On Sunday, the world will celebrate International Day of the Families. We wanted to commemorate this by talking a bit about our host families - an integral and exciting part of the ICS experience. For anyone hoping to head overseas on placement, we hope this will help with expectations and settle any apprehensions you might have. Let’s look at Cycle 4’s three different host homes from three different perspectives…

A volunteer’s point of view…

I think it would be fair to say that one of the most challenging aspects about ICS volunteering, from a UK volunteer’s point of view, is the fact that we would be staying for the whole three months with a host family in their own home. Although I personally didn’t have many expectations or fears as such, there were definitely some others who were apprehensive, not only about being away from home for twelve weeks but also becoming a member of another family in a completely new culture.

When Marek and I finally arrived in Mutare after five days of orientation in Harare, it would be an understatement to say that we were surprised and overwhelmed somewhat by the reality of this host home part of our volunteering. Our new mum, who was living on her own at the time was, and is even more so now, incredibly generous, loving, and welcoming. She previously had hosted Cycle Two volunteers so knew vaguely what to expect, but having heard that she had specifically requested male volunteers, Marek and I undoubtedly felt a bit of pressure.

As for our expectations, however, these were blown away completely the minute we actually arrived at the Tasvika house. During orientation, unsurprisingly, there was a lot of chat flying about amongst the UK volunteers about what kinds of host home they were hoping for. Some wanted a working shower and decent electricity, others were already resigned to the fact that they would be living with squat toilets and bucket showers. As for Marek and I, although we were pretty prepared for anything, we were convinced that we would be sharing a room.

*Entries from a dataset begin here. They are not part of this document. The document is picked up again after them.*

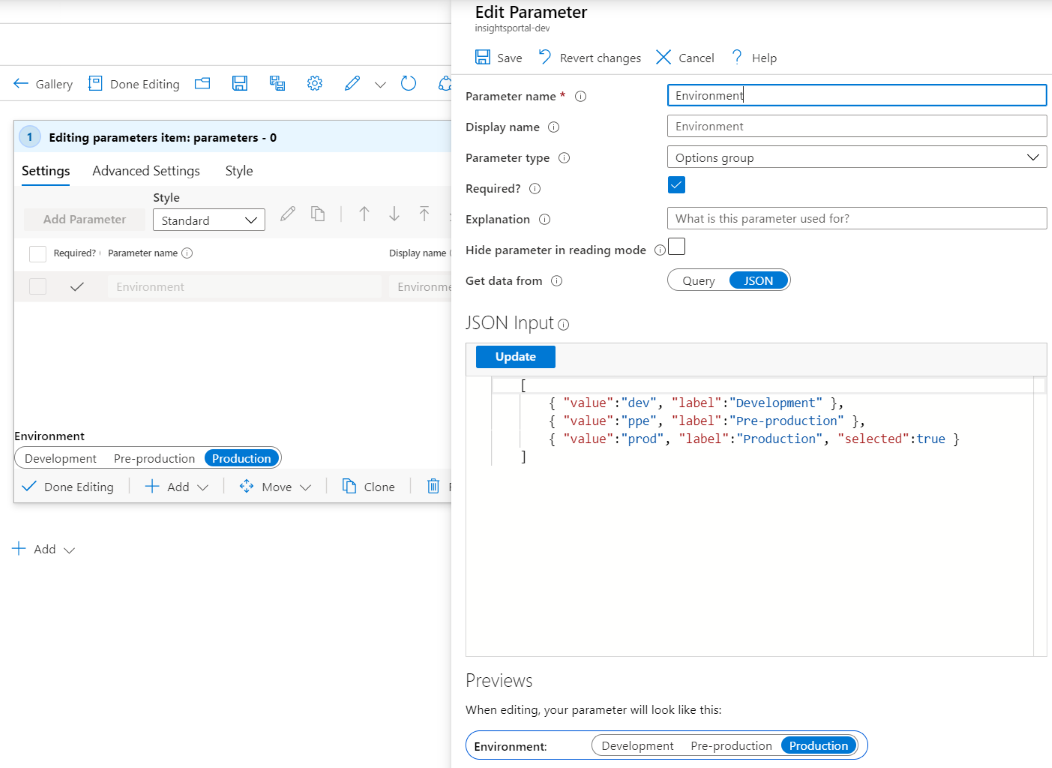This screenshot has width=1052, height=768.
Task: Click the Clone icon in bottom toolbar
Action: click(x=368, y=486)
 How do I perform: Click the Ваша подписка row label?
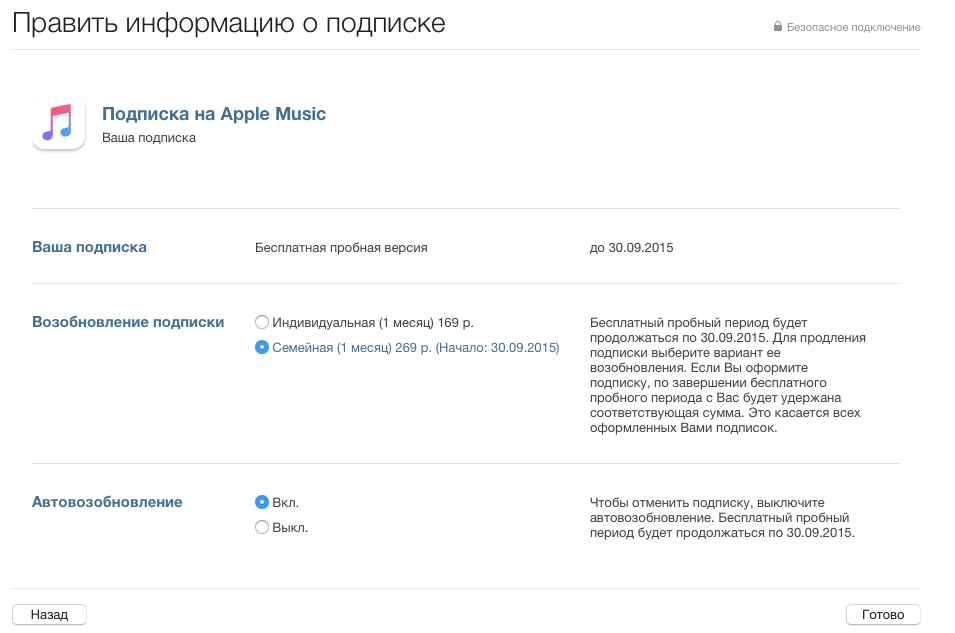pos(90,247)
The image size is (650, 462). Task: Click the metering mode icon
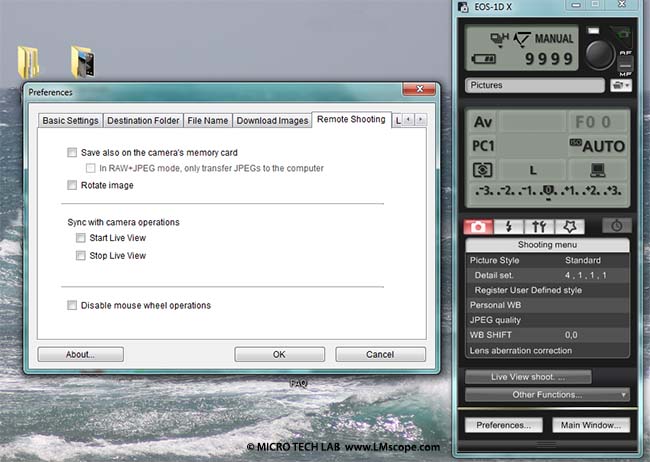click(x=482, y=170)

So you can imagine our surprise when we got home and saw that we would not only have our own rooms (with double beds) but would also have two proper toilets, two proper showers, and Wi-Fi. This is definitely not the experience of all the volunteers, however, and we both agreed early on that we were very lucky to be living in this particular host home.

A host child’s point of view…

Living at Mr & Mrs Nazare’s definitely keeps you entertained. With two host nieces at ages nine and one, I am kept busy helping with homework, playing games, singing songs and cooking together. I wanted to find out how my little buddy Kimmy felt about having volunteers live in her house after two cycles of hosting, and this was what she had to say:

A host mum and sisters point of view…

So when Shawndell and I arrived in Harare we were both quite apprehensive regarding host homes, however, after a brief conversation with our amazing Team Leader Sammi Efford we were both feeling very excited to meet our host family! Sammi spoke of the previous volunteers’ experiences with the Shavi’s and described them as fun-filled, the host mum was described as a mother figure to many. As a way to celebrate the International Day of Families, we thought it would be a great idea to hear about host homes from a different perspective.

Why did you start hosting volunteers?

Mum: At first I was asked to host, but later on I enjoyed it. I got used to the company of the volunteers and having them around the house.

What is your favourite thing about having host daughters/sisters?

Mum: We share ideas and cultural differences.

Sis: Just having you guys around.

What does family mean to you?

Mum: Everything. My girls mean everything to me.

Sis: A lot! Family is everything to me.

Do you consider volunteers as part of the family?

Mum: Yes, definitely.

Sis: I do, I really do. They’re just like family.

What do you learn from the cultural exchange?

Mum: The way you were brought up at home. Our daily routines are completely different - you are used to technology, such as washing machines.

Sis: The way they live in their houses.